Auch hier geht es wieder um ein Wort: um ein Wort, das mich so enthält, daß es auch dich enthält, um ein Wort, das meinen Ursprung und deinen Ursprung ausdrückt. Dieses Wort darf uns nicht bloß äußerlich vorgemacht und vorgeschrieben sein, und dieses Wort ist doch zu groß und zu schwer, als daß wir es aus unserer eigenen Situation heraus vermöchten. Jenes Wort eben tut not, in dem ich erschaffen bin, in dem aber auch du erschaffen bist, jenes Wort, das mich ganz mich sein läßt, mich annimmt und verwandelt, aber in einem zugleich dich trifft, dich annimmt, dich verwandelt. Jenes Wort also, dem dein Verborgenstes und mein Verborgenstes zugleich offenliegen, ohne daß dadurch jene unabnehmbare Eigenheit von mir und dir ausradiert oder manipuliert würde. Nur das Wort, das dich und mich sagt, ist stark genug, daß ich mich darin dir sagen kann, so daß du mich verstehen kannst, und daß du dich mir sagen kannst, so daß ich dich darin verstehen kann.

c) Noch von einer dritten Krise ist zu sprechen, von der Krise der Freiheit des einzelnen für den Dienst am Ganzen. Diese Krise liegt nicht ganz so offen zutage. Es gibt viel Einsatz für Nächste, es gibt viel Interesse für die Dritte Welt, es gibt das ganz elementare Bedürfnis zu helfen. Es gibt vor allem das Bewußtsein, daß alle von allen abhängen und daß das Ganze nur dann weitergeht, wenn alle fürs Ganze sorgen. Es gibt aber ebenso unzweifelhaft Gegenkräfte: die Angst, zu kurz zu kommen, die Hektik, ja Panik, um keinen Preis sich selbst zu verlieren, das einfache Abschalten gegen jeden über den eigenen Rahmen hinausreichenden Anspruch, nachdem man den ganzen Tag und die ganze Woche doch von der Gesellschaft in Anspruch genommen war im Dienst, in der Funktion. Wer dauernd Dienst hat mag nicht mehr dienen. Die Solidarität in der Forderung, bedient zu werden, die Solidarität im Interesse am möglichst perfekten Service liegen elementar näher als die Bereitschaft zum selbstvergessenen Dienst. Wo das Selbst nicht zu sich kommt, da denkt es zuerst an sich allein; wo das Ich nicht über sich selbst hinauskommt zum anderen, da spricht dieser andere, da spricht das Ganze den Menschen nicht in seinen persönlichen Kräften und in seiner persönlichen Bereitschaft an.
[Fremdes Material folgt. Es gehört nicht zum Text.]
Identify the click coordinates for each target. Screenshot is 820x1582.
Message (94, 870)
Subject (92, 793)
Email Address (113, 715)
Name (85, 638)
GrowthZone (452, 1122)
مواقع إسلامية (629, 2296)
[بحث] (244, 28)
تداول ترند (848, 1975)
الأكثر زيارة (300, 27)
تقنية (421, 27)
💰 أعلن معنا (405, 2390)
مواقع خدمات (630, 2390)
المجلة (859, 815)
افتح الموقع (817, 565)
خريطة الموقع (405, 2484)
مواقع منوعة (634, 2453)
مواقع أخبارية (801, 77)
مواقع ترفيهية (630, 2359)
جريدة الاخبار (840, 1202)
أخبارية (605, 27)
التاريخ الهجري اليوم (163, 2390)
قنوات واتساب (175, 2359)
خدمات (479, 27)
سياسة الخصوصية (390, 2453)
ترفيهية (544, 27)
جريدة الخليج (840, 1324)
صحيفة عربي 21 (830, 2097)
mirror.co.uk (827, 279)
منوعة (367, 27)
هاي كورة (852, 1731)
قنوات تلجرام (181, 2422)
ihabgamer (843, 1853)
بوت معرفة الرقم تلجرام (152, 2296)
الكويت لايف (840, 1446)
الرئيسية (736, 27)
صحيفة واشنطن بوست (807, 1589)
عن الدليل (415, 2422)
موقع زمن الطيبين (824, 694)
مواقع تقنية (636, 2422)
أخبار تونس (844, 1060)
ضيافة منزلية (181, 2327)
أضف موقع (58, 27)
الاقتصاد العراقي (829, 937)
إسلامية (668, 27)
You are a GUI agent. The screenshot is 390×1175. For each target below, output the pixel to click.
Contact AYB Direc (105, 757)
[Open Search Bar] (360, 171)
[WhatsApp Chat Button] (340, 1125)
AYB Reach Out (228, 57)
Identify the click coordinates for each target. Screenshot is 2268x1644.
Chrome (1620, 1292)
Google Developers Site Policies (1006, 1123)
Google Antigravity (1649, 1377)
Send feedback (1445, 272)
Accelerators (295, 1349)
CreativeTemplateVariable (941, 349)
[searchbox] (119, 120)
Wiederum hilft uns hier das Stichwort vom Wort weiter. Menschen und Dinge, Verhältnisse und Ereignisse dürften uns nicht mehr nur neutrale Zahlen oder aufreizende Schlagzeilen sein, sie müßten selbst Wort sein, sie müßten uns etwas zu sagen haben und wir müßten für ihr Wort ein Ohr haben. Nur so könnten wir Antwort sein auf Menschen, auf Ereignisse, könnten wir Wort werden, das sich ins eine und ganze Gespräch der Menschheit und ihrer Geschichte einfügt. Nur in dem Wort, in dem alles geschaffen und alles erlöst ist, sind wir zu jener Freiheit frei, die zu dienen, die das Ganze aufzubauen und zu verwandeln imstande ist. Wer nicht an das Wort glaubt, daß jener, der sein Leben verliert, es findet, daß jener, der sich hingibt, sich [313] gewinnt, der ist nicht frei fürs Ganze, nicht frei für den anderen.